EXERCISE GOAL:
Leave out the pictures and restate exactly, and only, the lines from the one that contains "Where should I" through the final line of the material below.
SOURCE MATERIAL: Begin
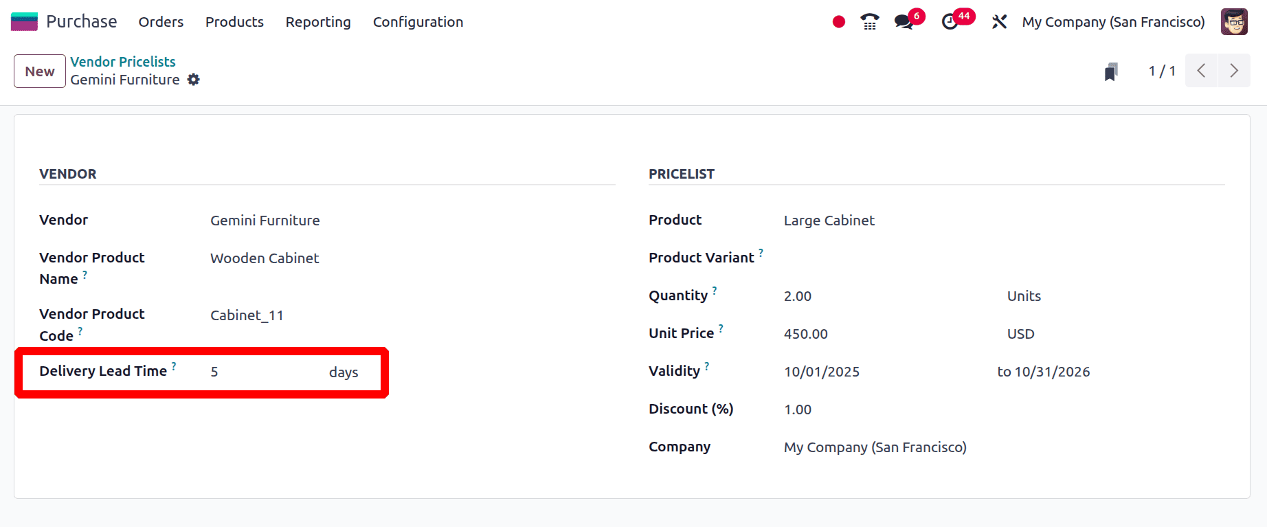
Task: Open the Large Cabinet product link
Action: point(829,220)
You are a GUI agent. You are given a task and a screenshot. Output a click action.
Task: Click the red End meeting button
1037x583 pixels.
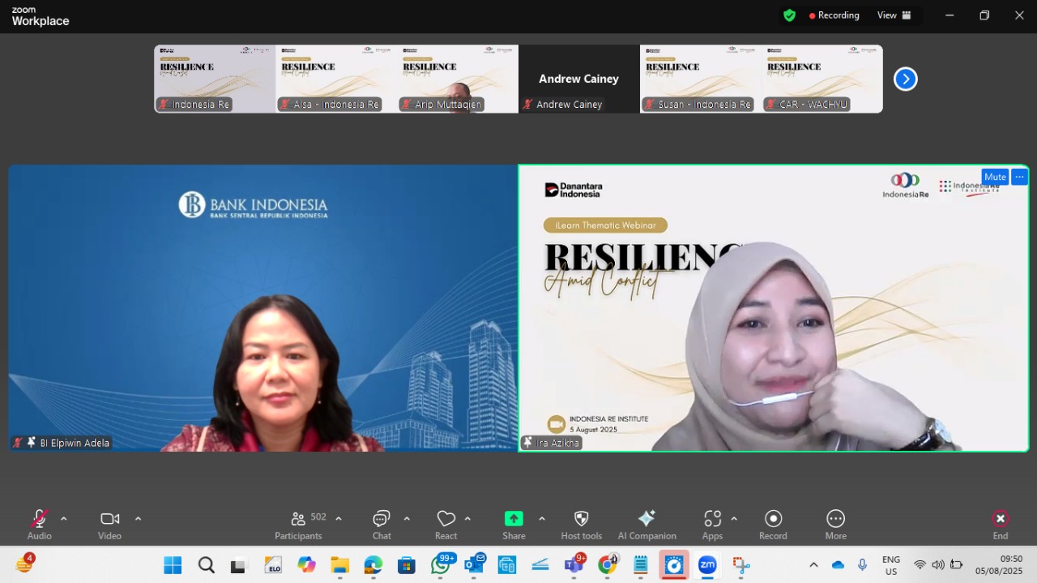tap(1001, 525)
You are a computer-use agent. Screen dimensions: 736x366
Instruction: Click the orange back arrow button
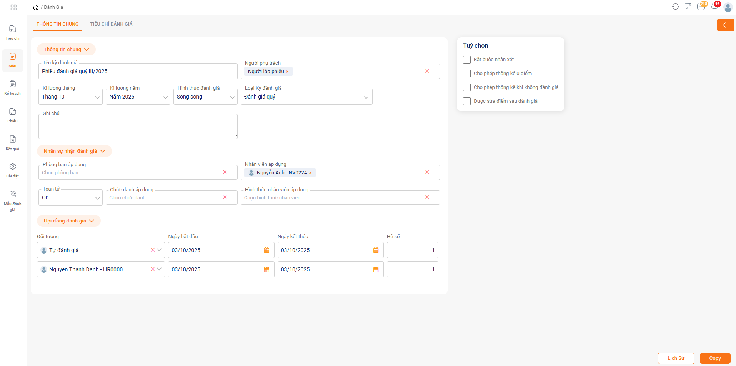pos(725,25)
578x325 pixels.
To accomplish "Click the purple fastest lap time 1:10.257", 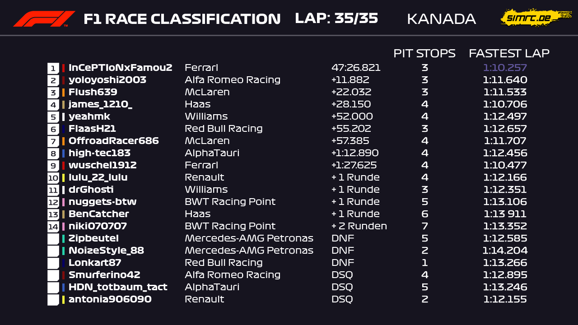I will pyautogui.click(x=505, y=68).
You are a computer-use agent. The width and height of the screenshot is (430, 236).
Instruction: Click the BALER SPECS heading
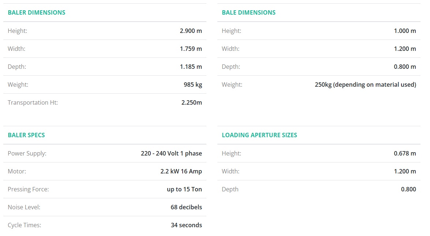(x=26, y=135)
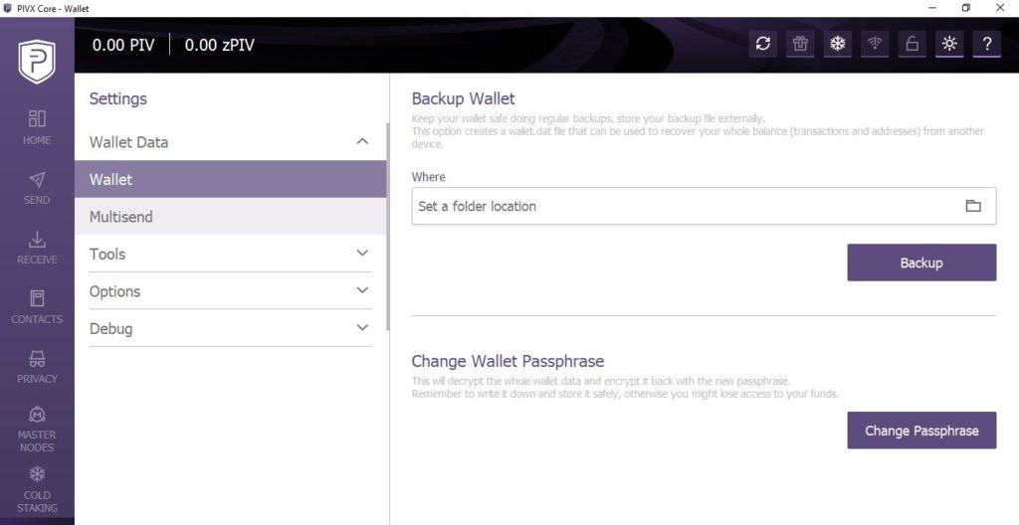Open Master Nodes in sidebar
The image size is (1019, 525).
click(37, 429)
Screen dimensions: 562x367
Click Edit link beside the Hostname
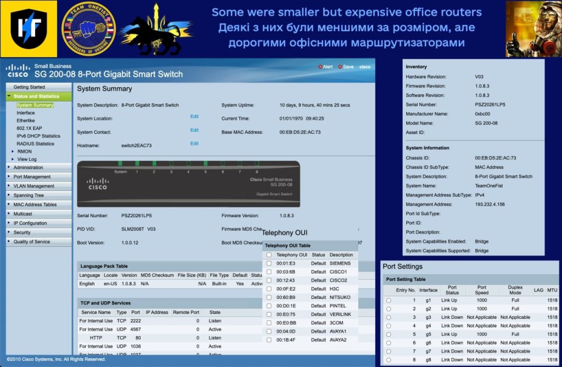coord(194,143)
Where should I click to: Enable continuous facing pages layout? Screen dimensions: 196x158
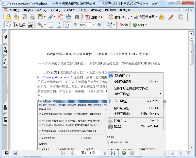click(181, 153)
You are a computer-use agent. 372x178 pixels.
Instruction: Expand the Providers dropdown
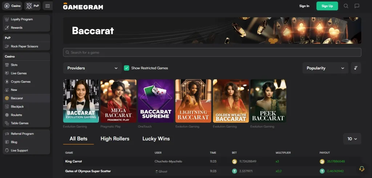(93, 68)
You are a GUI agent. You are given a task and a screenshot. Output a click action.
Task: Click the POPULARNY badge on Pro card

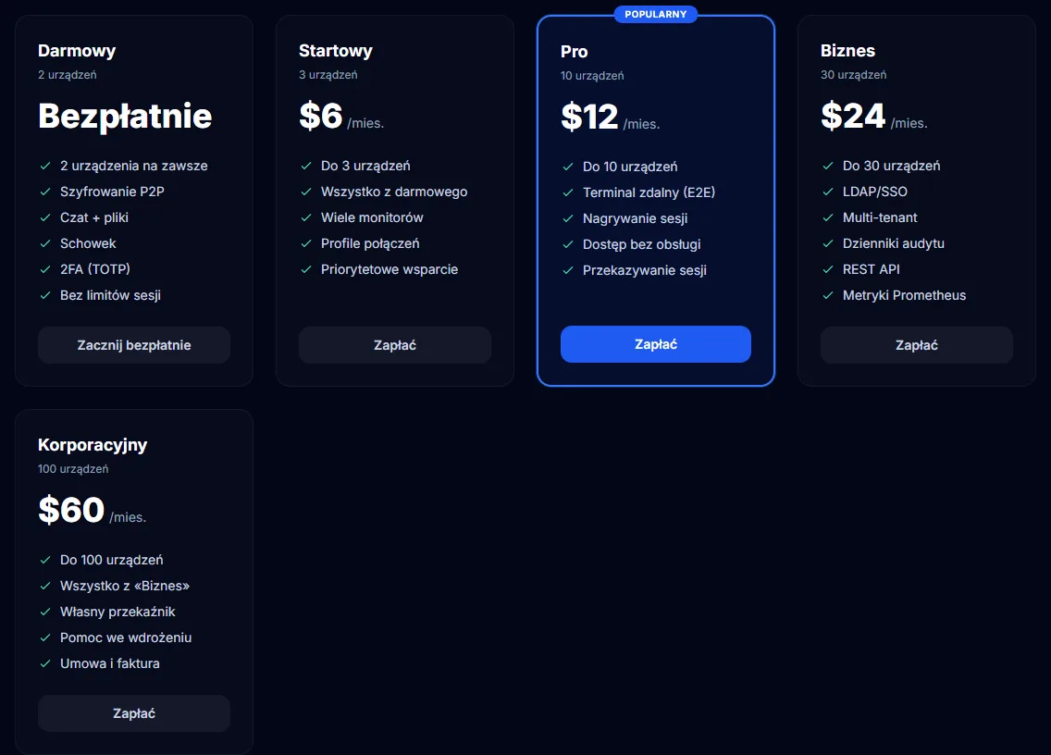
SOURCE MATERIAL: End
EXERCISE RESULT:
Where should I click to: Enable continuous facing pages layout? Screen dimensions: 196x158
click(181, 153)
You are a computer-use agent. 372x178 pixels.
Instruction: Expand the Providers dropdown
(93, 68)
You are a GUI agent. You are given a task and a screenshot. Output a click action.
Task: Click the POPULARNY badge on Pro card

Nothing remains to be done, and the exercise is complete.